A Cotswold art dealer stole nearly £500,000 worth of artworks - including paintings by the Rolling Stones' Ronnie Wood, a court heard.
Among the items stolen by Jonathan Poole were pieces depicting celebrities including Diana, Princess of Wales, model Kate Moss, the Stones' Mick Jagger, Keith Richards, Charlie Watts and Bill Wyman, singer Bob Dylan, The Doors' Jim Morrison and U2 frontman Bono.
Over three decades Poole, 69, made over £435,000 by either selling artwork he was not entitled to or by taking percentages of the profits from legitimate sales.
Gloucester Crown Court heard the stolen artworks had various owners, including various British collectors and a German art dealer.
Poole, an accomplished wildlife artist, ran into financial difficulties and closed his two galleries in the Cotswolds. He also attempted to take his own life.
After the closure, efforts were made to trace the stolen artworks, including paintings by John Lennon and Miles Davis, and return them to their rightful owners but some have never been located.
James Ward, prosecuting, told the court: "He was trusted by the wealthy individual who invested in art.
"He was trusted by the internationally acclaimed celebrities, those household names whose art estates he represented, such as Ronnie Wood, Miles Davis and the legendary John Lennon.
"He was trusted by those ordinary people who simply relied upon his expertise as a wildlife artist.
"Picasso said 'We all know that Art is not truth. Art is a lie that makes us realise truth.'
"The Crown says if only this knowledge, in the words of the great Belgian detective Hercule Poirot, had been within 'the little grey cells' of the wealthy and famous clientele of Jonathan Poole.

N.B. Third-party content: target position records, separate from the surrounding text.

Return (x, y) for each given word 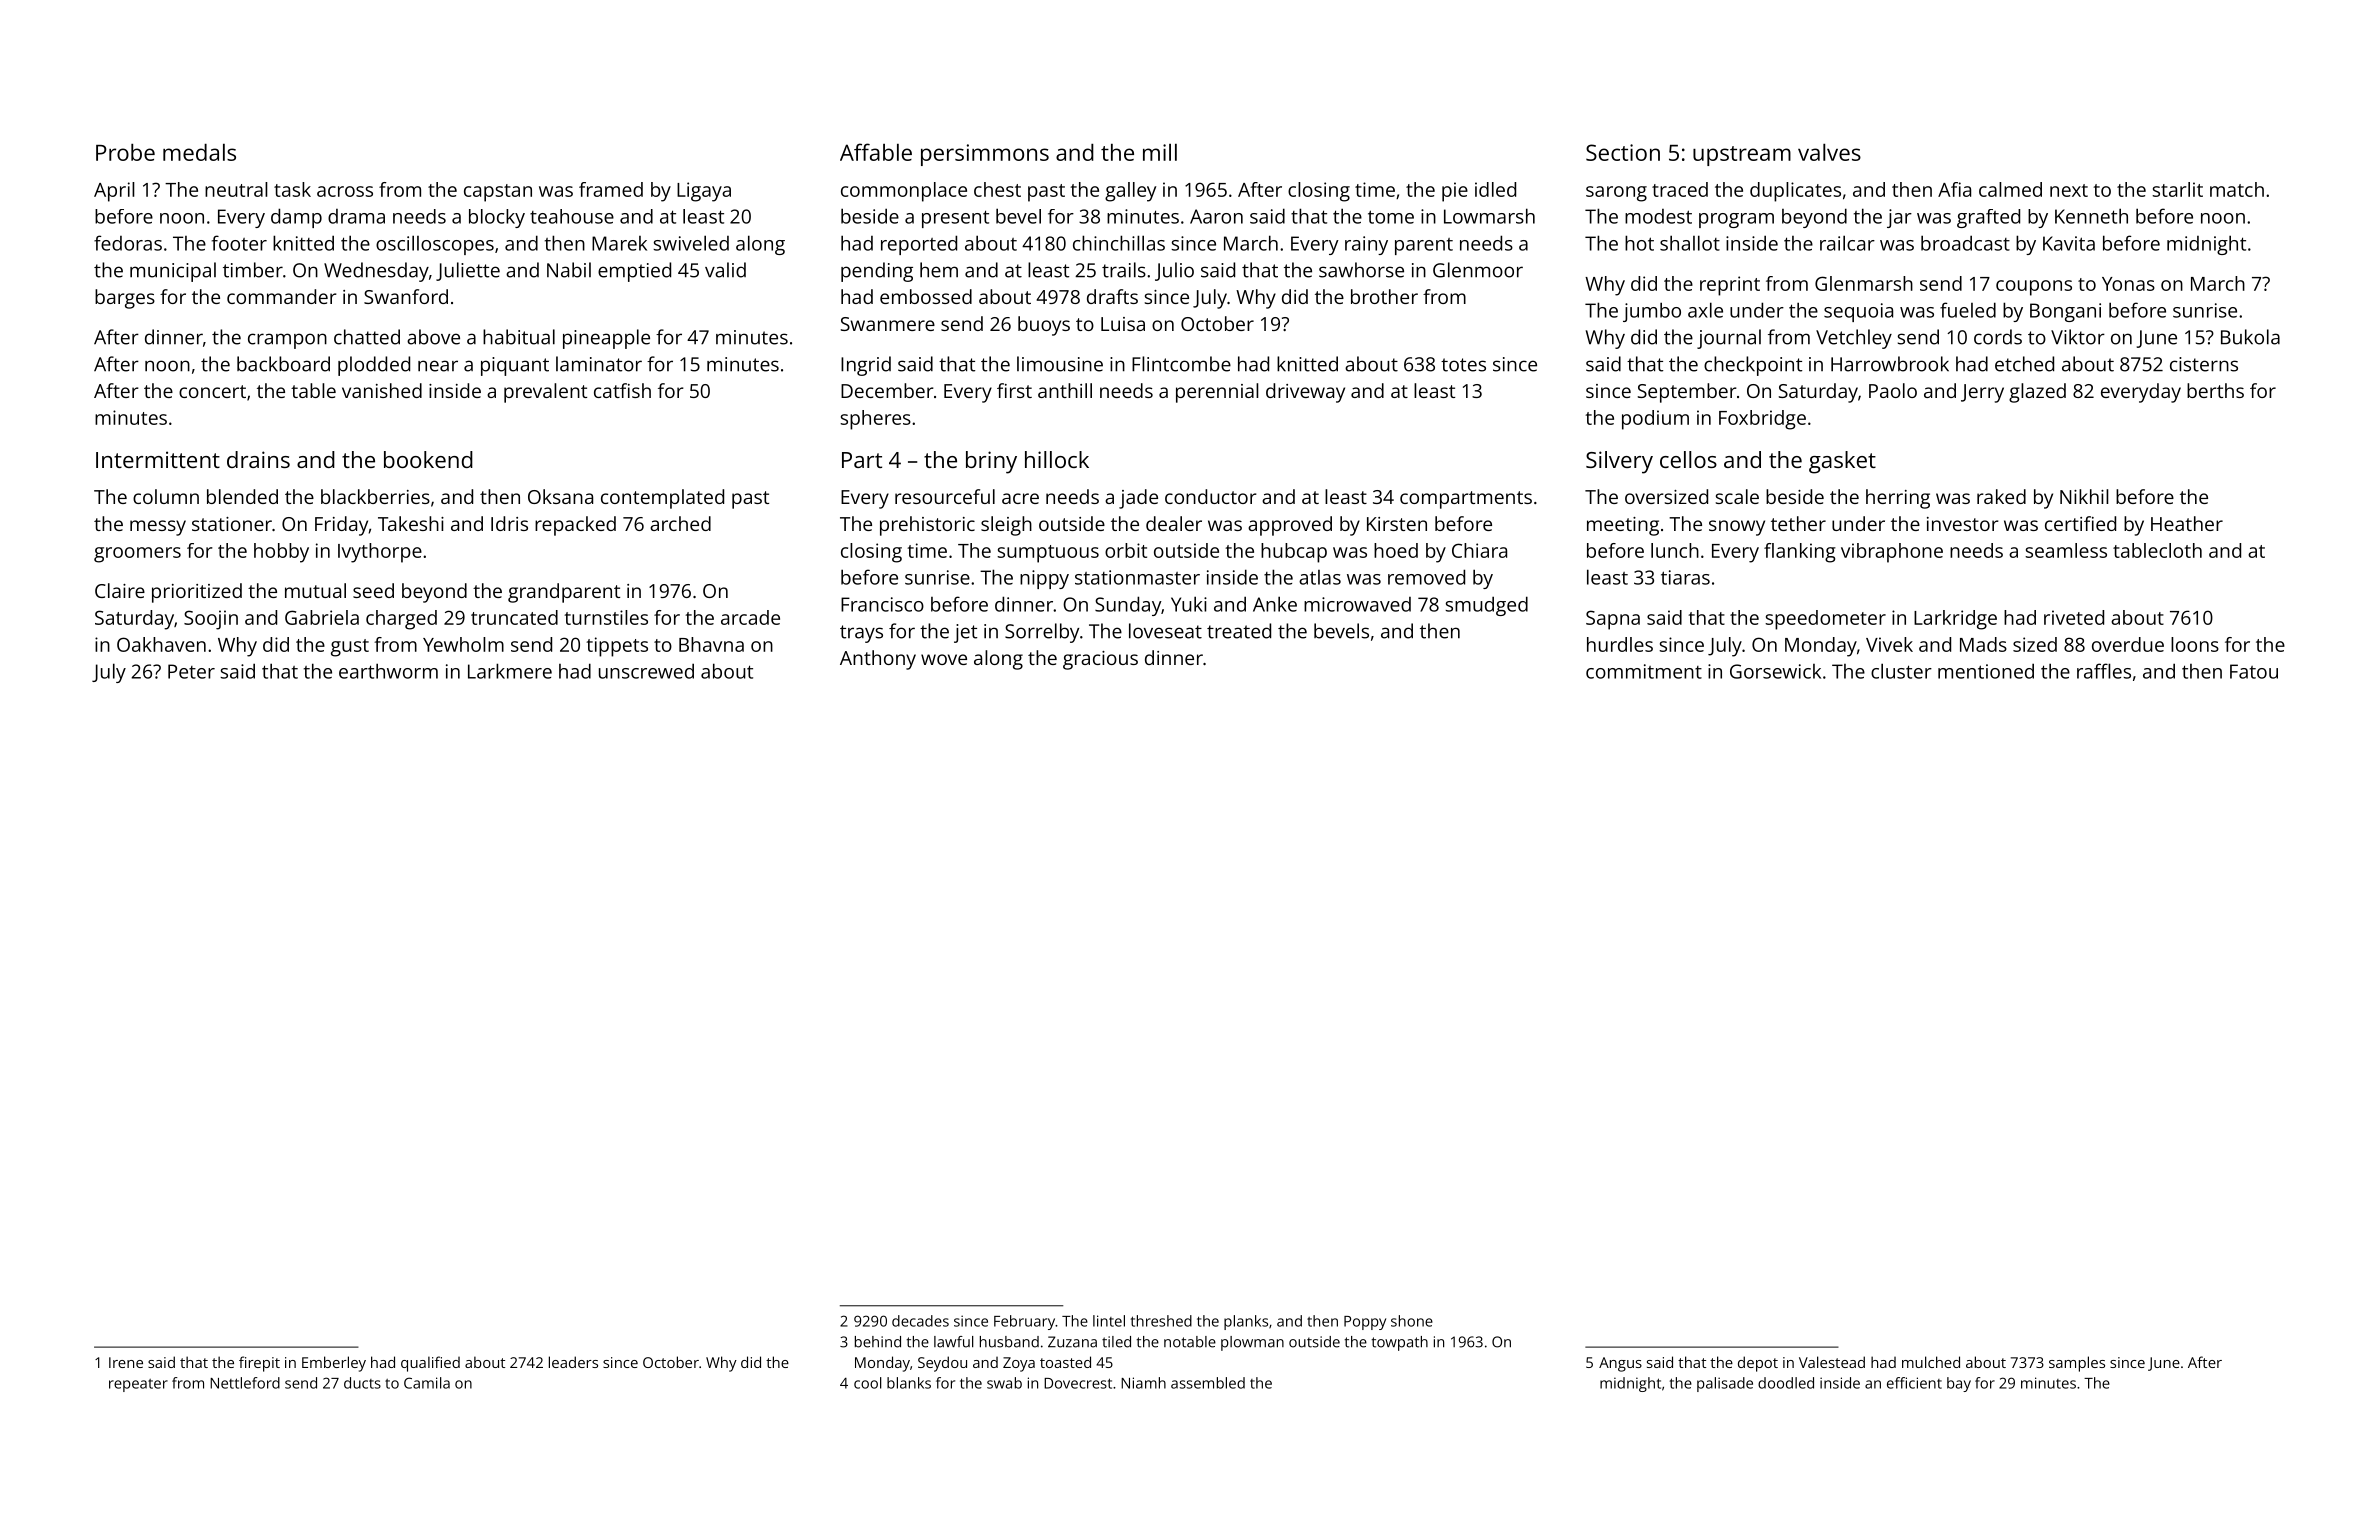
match (2237, 189)
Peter (191, 671)
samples (2077, 1364)
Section (1623, 152)
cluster (1901, 671)
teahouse (572, 216)
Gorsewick (1775, 671)
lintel (1109, 1321)
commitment (1644, 671)
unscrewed (646, 671)
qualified (430, 1364)
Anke (1275, 604)
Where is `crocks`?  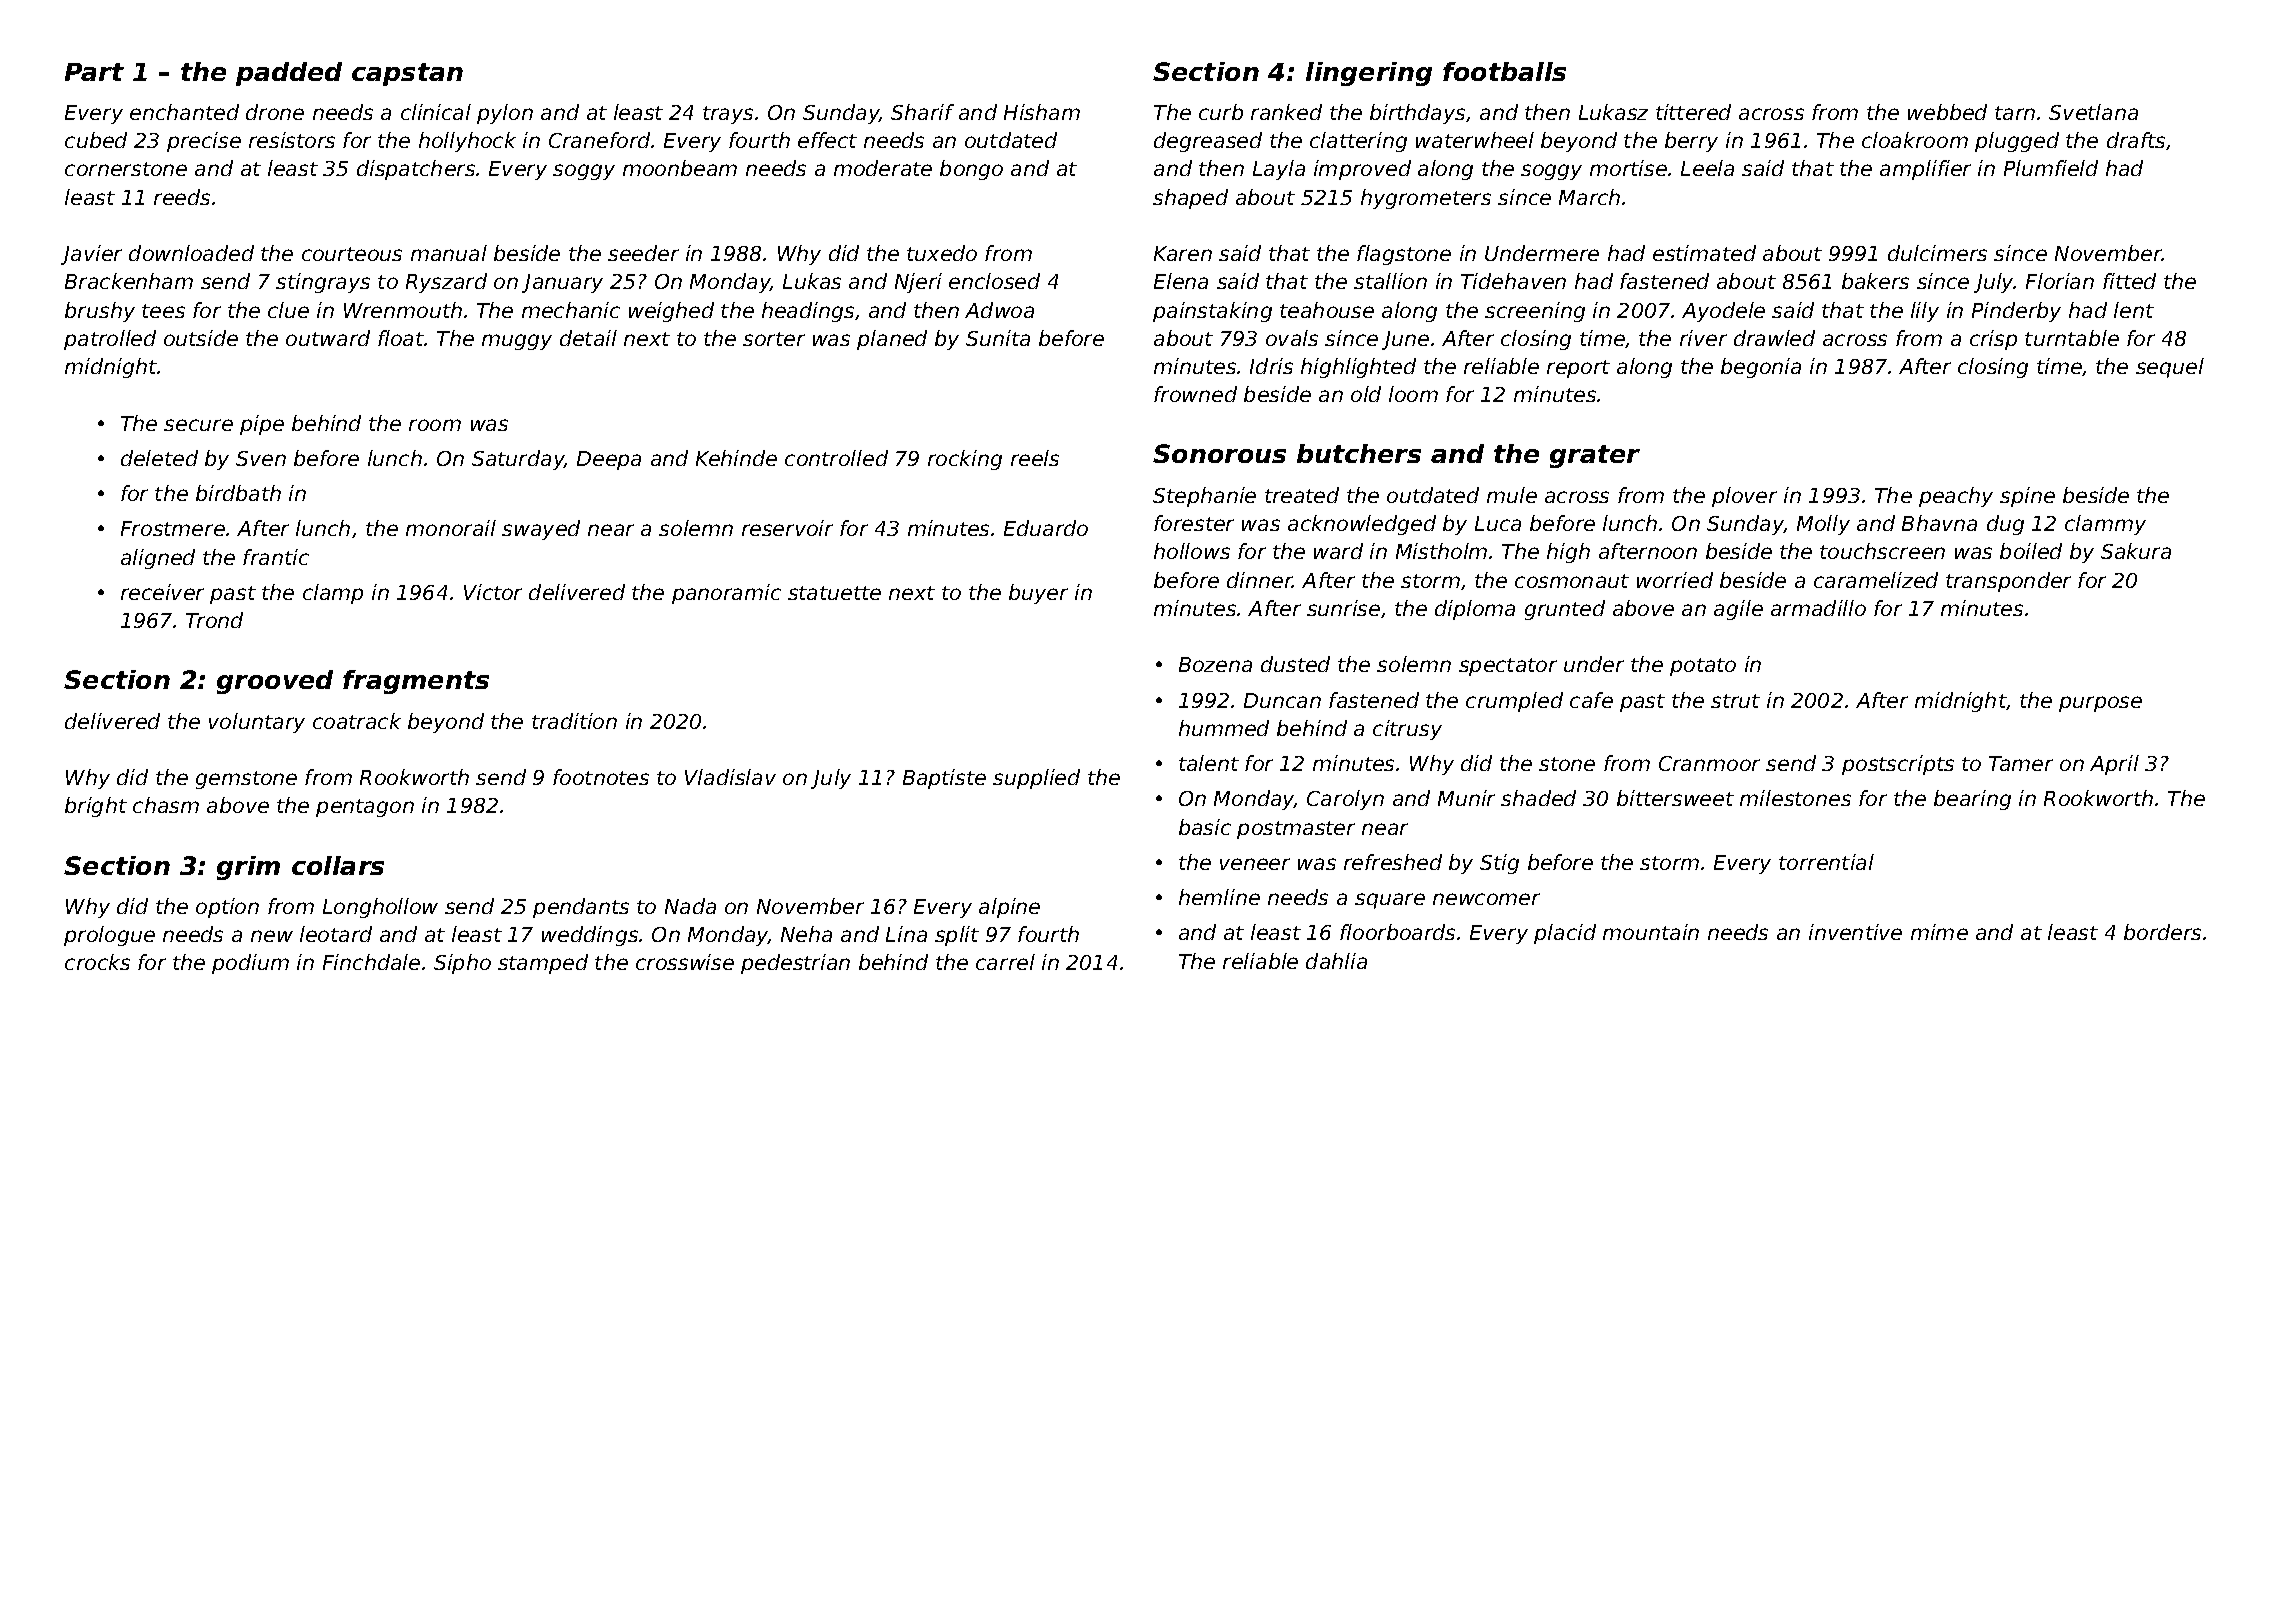
crocks is located at coordinates (97, 962).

"They may have realised that the fine brush strokes of the highly prized paintings and the orientation of the sculptures were revealing a message about truth - they were about to be stolen by the very art dealer in whose expertise they had invested and entrusted with their art collections.
"Imagine the shock when his clients realised that truth - they had invested and trusted an international art dealer who was a professional thief of some ability."
Mr Ward likened Poole's crimes to that of the plot from the hit Hollywood film The Thomas Crown Affair - dubbing this case "The Jonathan Poole Affair".
"Both Thomas Crown and Jonathan Poole stole the paintings in broad day light," he said.
"Whilst Thomas Crown stole as a challenge, because his world had become too stiflingly safe, Jonathan Poole stole either to fund a gambling habit, or to stash away money for later life or to fund a lifestyle he couldn't afford."